You’d think that the recent achievements for us in the LGBTQ community would somehow lower the discrimination suffered by lesbian, gay, bisexual, and transgender teens. That however, isn’t the case.
A new report from the Centers for Disease Control and Prevention indicates that gay and lesbian teens face an astonishing amount of sexual and physical violence growing up.
The report also notes that this violence is actually growing, and LGBTQs are two to three times more likely than heterosexuals to experience some form of assault, either physical or sexual.
In some cases, the rate was as high as above 20% of all individuals, according to the first-of-its-kind report from the CDC.
Alarming, nearly 43% of lesbian, gay, and bisexual teens said they had thought seriously thought about committing suicide. That’s nearly three times the rate at which their heterosexual peers contemplated it.
And 29% of lesbian, gay, and bisexual teens made a suicide attempt, compared to 6% of their straight classmates.
LGBT youth face the same stresses as their peers, in terms of pressure at school and at home.

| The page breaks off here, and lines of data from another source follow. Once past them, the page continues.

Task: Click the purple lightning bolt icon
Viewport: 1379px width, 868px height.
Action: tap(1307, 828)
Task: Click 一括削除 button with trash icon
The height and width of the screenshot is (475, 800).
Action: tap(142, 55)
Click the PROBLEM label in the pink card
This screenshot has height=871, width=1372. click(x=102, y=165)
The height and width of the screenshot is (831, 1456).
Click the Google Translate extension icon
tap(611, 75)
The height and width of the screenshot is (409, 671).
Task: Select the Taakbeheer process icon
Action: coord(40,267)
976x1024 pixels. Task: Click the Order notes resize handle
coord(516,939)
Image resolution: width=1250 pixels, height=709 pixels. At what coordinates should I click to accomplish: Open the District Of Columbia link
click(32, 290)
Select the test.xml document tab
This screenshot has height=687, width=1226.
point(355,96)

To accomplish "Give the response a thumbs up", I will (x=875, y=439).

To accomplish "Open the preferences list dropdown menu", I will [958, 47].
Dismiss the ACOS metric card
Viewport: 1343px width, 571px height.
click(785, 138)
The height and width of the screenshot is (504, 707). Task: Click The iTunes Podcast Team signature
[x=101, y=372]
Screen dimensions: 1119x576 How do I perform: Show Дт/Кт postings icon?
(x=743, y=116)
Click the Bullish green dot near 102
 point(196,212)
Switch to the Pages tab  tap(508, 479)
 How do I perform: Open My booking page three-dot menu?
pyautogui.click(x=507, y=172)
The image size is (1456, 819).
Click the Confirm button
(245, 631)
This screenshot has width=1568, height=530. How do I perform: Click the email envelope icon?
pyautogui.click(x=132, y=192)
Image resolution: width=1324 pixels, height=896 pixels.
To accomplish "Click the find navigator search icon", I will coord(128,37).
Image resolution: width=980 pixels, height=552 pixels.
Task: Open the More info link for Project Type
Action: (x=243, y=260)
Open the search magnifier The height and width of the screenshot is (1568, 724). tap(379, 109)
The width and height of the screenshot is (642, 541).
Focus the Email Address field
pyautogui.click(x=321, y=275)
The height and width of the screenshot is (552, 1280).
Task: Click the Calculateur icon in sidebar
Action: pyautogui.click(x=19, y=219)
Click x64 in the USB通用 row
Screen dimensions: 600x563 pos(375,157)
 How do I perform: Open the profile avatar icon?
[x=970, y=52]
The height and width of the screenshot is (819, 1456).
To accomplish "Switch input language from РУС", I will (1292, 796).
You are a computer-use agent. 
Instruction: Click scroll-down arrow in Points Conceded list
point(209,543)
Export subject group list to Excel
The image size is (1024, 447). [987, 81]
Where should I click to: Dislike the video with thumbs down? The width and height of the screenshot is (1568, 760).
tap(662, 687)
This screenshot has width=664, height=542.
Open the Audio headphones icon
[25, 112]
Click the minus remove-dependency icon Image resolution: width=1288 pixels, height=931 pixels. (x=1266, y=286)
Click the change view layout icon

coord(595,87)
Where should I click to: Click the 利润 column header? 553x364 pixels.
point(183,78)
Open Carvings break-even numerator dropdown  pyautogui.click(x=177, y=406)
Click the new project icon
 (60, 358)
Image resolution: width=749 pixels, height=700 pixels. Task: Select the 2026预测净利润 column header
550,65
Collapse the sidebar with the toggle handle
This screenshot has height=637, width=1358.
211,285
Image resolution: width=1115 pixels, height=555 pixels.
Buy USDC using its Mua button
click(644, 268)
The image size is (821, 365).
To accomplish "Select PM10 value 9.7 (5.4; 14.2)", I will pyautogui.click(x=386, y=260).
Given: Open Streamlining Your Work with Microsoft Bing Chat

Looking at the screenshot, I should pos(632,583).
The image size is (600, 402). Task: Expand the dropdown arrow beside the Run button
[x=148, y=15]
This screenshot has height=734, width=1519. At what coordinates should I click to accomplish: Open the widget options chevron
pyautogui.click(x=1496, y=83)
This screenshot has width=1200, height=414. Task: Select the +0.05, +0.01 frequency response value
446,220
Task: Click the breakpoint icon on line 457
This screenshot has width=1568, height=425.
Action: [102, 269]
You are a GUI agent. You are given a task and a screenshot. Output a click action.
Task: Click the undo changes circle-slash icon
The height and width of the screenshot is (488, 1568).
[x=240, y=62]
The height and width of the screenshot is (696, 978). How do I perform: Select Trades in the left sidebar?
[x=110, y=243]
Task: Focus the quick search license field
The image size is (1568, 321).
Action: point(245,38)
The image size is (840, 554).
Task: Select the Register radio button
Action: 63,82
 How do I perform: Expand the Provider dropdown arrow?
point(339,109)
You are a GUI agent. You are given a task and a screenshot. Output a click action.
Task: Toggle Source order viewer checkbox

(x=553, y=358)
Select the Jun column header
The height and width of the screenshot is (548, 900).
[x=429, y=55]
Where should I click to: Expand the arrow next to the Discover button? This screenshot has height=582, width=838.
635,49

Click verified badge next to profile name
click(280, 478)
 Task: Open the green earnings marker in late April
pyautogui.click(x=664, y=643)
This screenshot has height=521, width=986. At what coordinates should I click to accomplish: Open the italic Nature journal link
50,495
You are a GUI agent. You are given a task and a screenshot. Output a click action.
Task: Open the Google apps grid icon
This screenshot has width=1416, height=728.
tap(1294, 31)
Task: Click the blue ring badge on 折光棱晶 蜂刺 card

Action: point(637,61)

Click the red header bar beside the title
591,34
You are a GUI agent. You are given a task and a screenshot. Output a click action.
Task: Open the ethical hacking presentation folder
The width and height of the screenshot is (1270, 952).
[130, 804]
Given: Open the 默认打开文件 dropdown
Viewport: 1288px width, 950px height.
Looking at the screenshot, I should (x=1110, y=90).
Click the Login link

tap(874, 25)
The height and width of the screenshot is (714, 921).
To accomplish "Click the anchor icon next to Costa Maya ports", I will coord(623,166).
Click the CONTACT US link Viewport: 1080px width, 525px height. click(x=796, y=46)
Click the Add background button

But they also have an extra burden — “the reality of being a minority in places where it’s still acceptable to openly discriminate against them,” said David Bond, a social worker and vice president of programs at The Trevor Project, a crisis intervention program focused on LGBT youth.
The disparities are stark and go far beyond suicide. For instance, 18 percent of lesbian, gay, and bisexual teens reported being physically forced to have sex. Among their heterosexual peers, just 5 percent experienced this trauma.
Dating violence affected 23 percent of lesbian, gay, and bisexual teens, compared to just 9 percent of their peers.
And about a third of lesbian, gay, and bisexual teens reported being bullied at school or online — again, far more than their heterosexual classmates.
Not only this, but it was also reported that they are also at a much higher risk for HIV, syphilis and other sexually transmitted disease.
And that lesbians and bisexual females are more likely to have been pregnant than heterosexuals.
The one question the data cannot answer is why the disparities are so big, said Dr. Deb Houry, director of CDC’s National Center for Injury Prevention and Control.
But other research suggests that LGBT youth may be at higher risk because of social isolation, lack of parental support, or not being perceived as being masculine or feminine enough.